In economic news, data from the Census Bureau showed retail sales rose 0.1% month-to-month in May, an improvement over April's revised 0.2% decline but below economists' forecast for a 0.2% increase.
Aron Bohlig, managing partner at ComCap, a boutique investment bank that works with several consumer-facing businesses, says his firm has witnessed the negative impact that higher interest rates and credit card rates have had on discretionary spending for most of the past year.
"We are still seeing this broad-based weakness in discretionary spending at individual brands, retailers and marketplaces on a day-to-day basis," Bohlig adds. "Our outlook is that retail spending will remain depressed until rates fall, which suggests that discretionary spending categories will continue to be weak at least into early 2025."
Nvidia becomes the most valuable company in the world
In single-stock news, Nvidia (NVDA) continued its red-hot run higher, with the chipmaker adding 3.5%, or $115 billion in market value. NVDA's market cap now stands at $3.33 trillion, making it the most valuable company in the world.
Nvidia edged past Microsoft (MSFT, -0.5%) and Apple (AAPL, -1.1%), which both declined Tuesday, bringing their respective market caps to $3.31 trillion and $3.28 trillion.
Occidental Petroleum climbs after Buffett boosts his stake
Elsewhere, Occidental Petroleum (OXY) gained 1.8% after regulatory filings revealed Warren Buffett's Berkshire Hathaway (BRK.B, +0.2%) has been scooping up shares of the oil stock in recent weeks. Indeed, Buffett's holding company has bought 7.3 million shares of OXY since June 5.
Buffett & Co. began accumulating shares of the energy stock in the first quarter of 2022. At the end of Q1 2024, the holding company owned more than 248 million Occidental shares, accounting for 4.9% of the Berkshire Hathaway equity portfolio. Considering OXY is down nearly 6% since the start of the second quarter, Buffett is likely buying the dip on one of his favorite oil stocks.
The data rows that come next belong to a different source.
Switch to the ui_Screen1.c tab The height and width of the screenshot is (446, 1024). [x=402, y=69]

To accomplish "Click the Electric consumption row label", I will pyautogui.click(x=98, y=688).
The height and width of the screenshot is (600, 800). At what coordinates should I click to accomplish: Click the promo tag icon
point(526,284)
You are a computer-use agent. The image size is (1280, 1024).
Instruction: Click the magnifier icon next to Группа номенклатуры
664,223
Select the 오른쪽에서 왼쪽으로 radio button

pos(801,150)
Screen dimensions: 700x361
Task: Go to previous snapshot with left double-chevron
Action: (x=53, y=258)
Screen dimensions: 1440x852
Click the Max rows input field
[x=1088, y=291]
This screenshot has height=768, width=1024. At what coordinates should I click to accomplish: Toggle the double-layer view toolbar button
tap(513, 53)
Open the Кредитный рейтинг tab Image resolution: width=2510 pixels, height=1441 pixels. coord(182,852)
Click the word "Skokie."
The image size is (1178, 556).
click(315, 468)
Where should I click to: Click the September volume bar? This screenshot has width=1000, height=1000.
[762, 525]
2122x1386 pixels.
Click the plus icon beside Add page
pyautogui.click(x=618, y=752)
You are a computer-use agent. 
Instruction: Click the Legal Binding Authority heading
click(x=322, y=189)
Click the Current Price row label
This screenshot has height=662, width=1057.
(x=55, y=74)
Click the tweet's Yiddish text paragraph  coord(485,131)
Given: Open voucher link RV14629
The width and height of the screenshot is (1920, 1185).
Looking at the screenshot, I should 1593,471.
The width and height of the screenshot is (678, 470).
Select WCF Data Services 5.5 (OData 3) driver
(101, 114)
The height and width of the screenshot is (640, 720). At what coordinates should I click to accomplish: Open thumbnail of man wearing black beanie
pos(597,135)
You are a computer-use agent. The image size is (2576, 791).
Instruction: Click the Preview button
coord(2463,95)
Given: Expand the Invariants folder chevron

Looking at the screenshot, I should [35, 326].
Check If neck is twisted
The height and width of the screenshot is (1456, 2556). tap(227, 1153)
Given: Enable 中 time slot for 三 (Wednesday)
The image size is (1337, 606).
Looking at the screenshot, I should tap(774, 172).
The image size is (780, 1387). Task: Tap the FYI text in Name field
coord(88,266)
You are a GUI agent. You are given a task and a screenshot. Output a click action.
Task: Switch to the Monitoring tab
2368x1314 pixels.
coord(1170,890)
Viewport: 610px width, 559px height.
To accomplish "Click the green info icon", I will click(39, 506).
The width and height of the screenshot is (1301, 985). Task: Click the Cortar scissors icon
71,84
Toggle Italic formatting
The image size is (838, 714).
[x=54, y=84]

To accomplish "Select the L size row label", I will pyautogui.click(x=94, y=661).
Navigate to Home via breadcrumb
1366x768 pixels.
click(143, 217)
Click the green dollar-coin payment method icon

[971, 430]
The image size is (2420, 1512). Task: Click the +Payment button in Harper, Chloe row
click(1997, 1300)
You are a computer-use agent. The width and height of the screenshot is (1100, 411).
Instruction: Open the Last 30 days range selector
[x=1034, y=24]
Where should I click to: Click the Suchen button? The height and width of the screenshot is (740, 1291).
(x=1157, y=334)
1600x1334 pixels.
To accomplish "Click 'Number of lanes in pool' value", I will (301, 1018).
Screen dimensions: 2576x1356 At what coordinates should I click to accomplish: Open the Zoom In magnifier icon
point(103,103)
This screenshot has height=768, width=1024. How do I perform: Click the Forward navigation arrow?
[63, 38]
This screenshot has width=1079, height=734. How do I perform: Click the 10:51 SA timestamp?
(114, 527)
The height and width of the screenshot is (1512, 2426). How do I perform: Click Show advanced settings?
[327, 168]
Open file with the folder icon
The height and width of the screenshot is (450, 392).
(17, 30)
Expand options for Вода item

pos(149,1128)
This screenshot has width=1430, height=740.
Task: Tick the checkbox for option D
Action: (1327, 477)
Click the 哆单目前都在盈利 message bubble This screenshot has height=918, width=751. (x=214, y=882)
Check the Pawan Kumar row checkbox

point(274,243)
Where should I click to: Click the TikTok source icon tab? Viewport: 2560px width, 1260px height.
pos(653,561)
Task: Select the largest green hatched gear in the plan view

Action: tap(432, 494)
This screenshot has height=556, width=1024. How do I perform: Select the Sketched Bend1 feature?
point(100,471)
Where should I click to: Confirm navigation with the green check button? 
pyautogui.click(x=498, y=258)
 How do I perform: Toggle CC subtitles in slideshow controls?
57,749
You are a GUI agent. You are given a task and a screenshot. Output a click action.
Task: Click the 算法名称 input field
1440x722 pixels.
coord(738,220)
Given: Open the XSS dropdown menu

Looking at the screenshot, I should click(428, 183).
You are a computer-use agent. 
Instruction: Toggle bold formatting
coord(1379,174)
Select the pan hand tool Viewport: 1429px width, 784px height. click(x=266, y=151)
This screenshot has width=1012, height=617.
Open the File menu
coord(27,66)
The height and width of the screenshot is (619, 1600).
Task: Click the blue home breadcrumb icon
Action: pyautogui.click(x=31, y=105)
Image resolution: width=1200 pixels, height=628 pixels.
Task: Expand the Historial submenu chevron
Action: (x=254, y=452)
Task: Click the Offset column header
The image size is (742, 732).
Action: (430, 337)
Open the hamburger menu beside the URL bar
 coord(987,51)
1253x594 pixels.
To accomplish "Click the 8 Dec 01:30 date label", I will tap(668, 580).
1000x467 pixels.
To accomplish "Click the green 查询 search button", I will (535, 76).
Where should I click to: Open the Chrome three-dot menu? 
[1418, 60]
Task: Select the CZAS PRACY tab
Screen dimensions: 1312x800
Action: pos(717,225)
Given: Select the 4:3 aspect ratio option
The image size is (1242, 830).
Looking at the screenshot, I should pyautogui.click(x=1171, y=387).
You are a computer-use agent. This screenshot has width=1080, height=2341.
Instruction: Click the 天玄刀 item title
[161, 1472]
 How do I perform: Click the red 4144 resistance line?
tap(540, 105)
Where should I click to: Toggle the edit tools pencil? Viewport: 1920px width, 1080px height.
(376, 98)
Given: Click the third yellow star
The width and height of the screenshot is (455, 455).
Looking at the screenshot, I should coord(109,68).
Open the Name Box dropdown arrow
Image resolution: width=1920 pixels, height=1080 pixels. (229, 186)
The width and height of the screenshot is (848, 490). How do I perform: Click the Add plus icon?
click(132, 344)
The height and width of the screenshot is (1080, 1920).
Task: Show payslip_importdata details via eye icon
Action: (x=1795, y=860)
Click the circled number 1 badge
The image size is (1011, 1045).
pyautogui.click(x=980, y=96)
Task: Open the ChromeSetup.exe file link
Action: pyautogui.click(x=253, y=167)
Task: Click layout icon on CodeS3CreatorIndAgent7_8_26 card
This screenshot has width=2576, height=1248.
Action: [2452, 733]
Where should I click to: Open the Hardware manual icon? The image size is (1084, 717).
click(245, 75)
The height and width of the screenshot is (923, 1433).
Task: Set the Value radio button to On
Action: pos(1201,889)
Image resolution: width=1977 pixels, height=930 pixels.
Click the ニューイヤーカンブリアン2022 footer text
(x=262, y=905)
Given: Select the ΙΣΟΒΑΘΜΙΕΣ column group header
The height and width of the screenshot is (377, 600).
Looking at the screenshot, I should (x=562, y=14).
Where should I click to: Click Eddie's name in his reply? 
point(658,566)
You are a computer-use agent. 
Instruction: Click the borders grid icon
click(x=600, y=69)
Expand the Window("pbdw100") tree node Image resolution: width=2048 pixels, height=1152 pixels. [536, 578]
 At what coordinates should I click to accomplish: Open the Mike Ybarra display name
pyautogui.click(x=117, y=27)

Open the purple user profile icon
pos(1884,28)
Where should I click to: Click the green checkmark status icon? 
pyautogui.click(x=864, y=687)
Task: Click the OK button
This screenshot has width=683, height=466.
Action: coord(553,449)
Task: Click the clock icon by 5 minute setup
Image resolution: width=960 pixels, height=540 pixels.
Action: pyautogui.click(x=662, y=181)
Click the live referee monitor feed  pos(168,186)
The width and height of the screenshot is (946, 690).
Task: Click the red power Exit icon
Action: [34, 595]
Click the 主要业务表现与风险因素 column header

Lennar tumbles on soft deliveries outlook
In earnings news, Lennar (LEN) slumped 5.0% as the homebuilder's soft fiscal third-quarter deliveries outlook offset a fiscal second-quarter beat.
Most of Wall Street is bullish toward LEN, but Wedbush analyst Jay McCanless has an Underperform (Sell) rating on the consumer discretionary stock. In addition to elevated mortgage rates, "the competitive threats to Lennar and the industry from higher inventories of new and existing homes for sale versus last year may be another headwind to new home demand," the analyst wrote in a recent note to clients.
As for the main indexes, the Nasdaq Composite (+0.03% at 17,862) and the S&P 500 (+0.3% at 5,487) managed to notch new record closing highs, while the Dow Jones Industrial Average ticked 0.2% higher to 38,834.